Cooper, a Democrat, contends the makeup of the Rules Review Commission violates principles in the state constitution that separate the powers of the legislative and executive branches. The governor cites recent court rulings involving lawsuits he and Republican predecessor Pat McCrory filed that forced the legislature to alter the makeup of several state commissions on similar grounds.
All 10 rules commission members are picked by legislative leaders, who are currently Republicans. Cooper’s lawsuit in Wake Superior Court says the governor “lacks no meaningful control over” the panel, even though it is “indisputably” an executive agency. Thus, the governor believes he should be able to appoint a majority of its members.
The commission’s current composition “allows the legislature to interfere with and undermine the executive branch’s authority to establish policy through rule-making,” the governor’s office said in a memo about the lawsuit.

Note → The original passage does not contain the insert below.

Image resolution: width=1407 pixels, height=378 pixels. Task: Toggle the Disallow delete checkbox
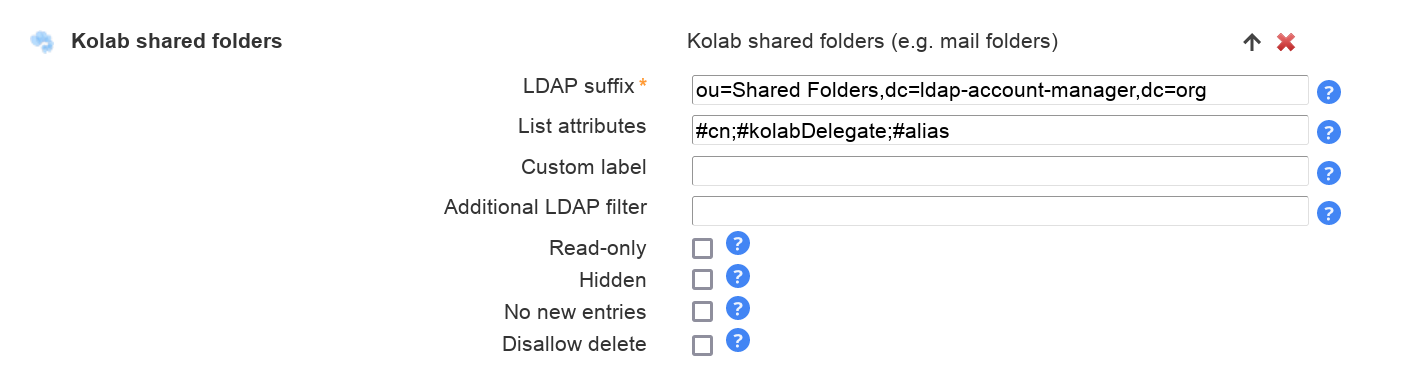tap(703, 345)
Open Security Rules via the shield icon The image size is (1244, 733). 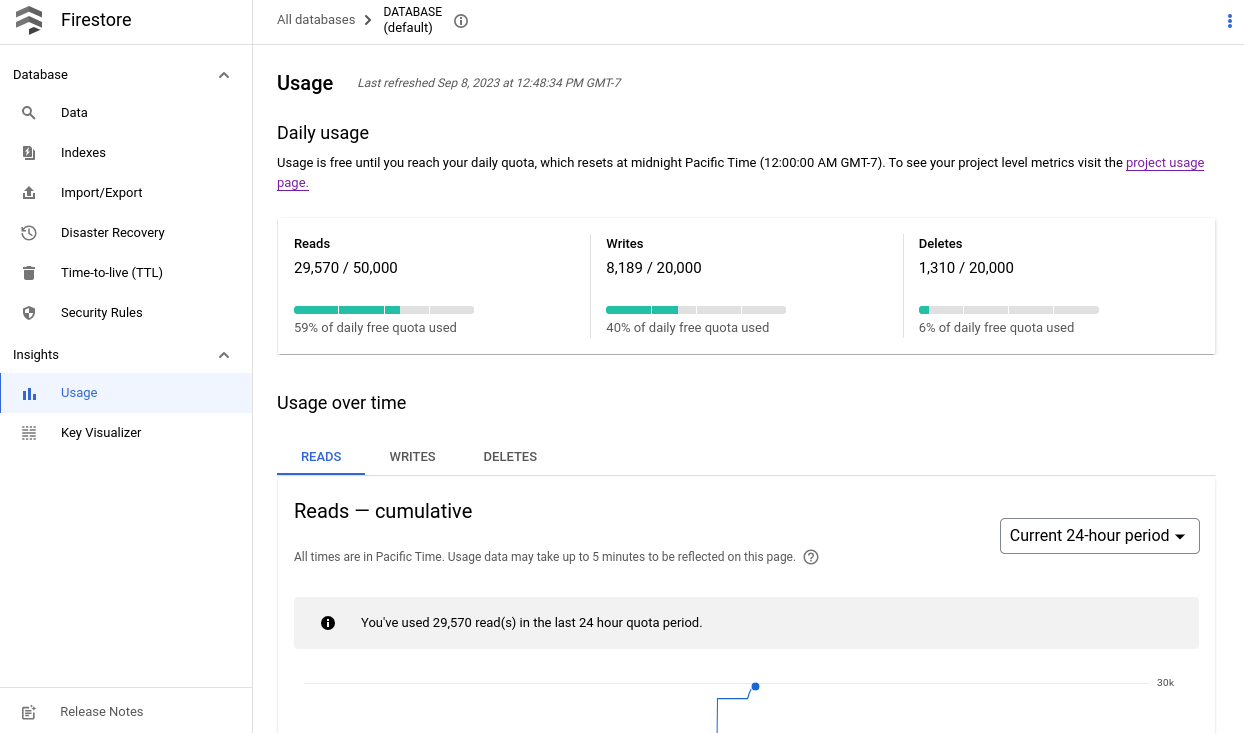[x=29, y=312]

The General Assembly created the commission in the mid-1980s when Democrats controlled the legislature and the governor, then a Republican, even lacked veto power over bills. Legislative leaders appointed all the commission members back then, too.
The commission decides whether to approve or reject temporary or permanent agency rules - details that lawmakers have delegated to government departments. Approval is based on whether the rules are clear and unambiguous and whether the state agency proposing them has authority to carry them out.
The lawsuit and Cooper’s office suggest the commission’s interference is particularly acute today. The commission has blocked roughly 200 rules from taking effect in the past two years, the lawsuit said. It pointed to two cases - one involving the Department of Public Safety, and the other involving the Department of Health and Human Services - in which Cooper contends the panel went too far by blocking his policy and substituting its own.
House Speaker Tim Moore and Senate leader Phil Berger are the lawsuit’s defendants. Sen. Ralph Hise, a Mitchell County Republican, said the lawsuit is “another power grab” by Cooper.
Hise alleged that Cooper is suing because the commission in May rejected a rules request by the State Board of Elections that Republicans said would have given the board’s executive director more control over elections in response to COVID-19. The composition of the elections board was the subject of previous Cooper lawsuits, which largely were won by the governor. Three of the five board members are Democrats.
“Now, the governor is using the same strategy …. to try to gain control of the Rules Review Commission,” Hise said in a news release.
Previously successful lawsuits filed by McCrory and Cooper addressed government panels including the Oil & Gas Commission, Child Care Commission and Clean Water Management Trust Fund.
Cooper has filed several lawsuits against Moore and Berger that challenge legislative action, including laws that took effect just before he took office in early 2017.
The state Supreme Court will hear oral arguments on Monday in a Cooper lawsuit that seeks to overturn the General Assembly’s decisions on how it spent federal block grant money in the 2017 budget law. The Court of Appeals sided with lawmakers last year in the case.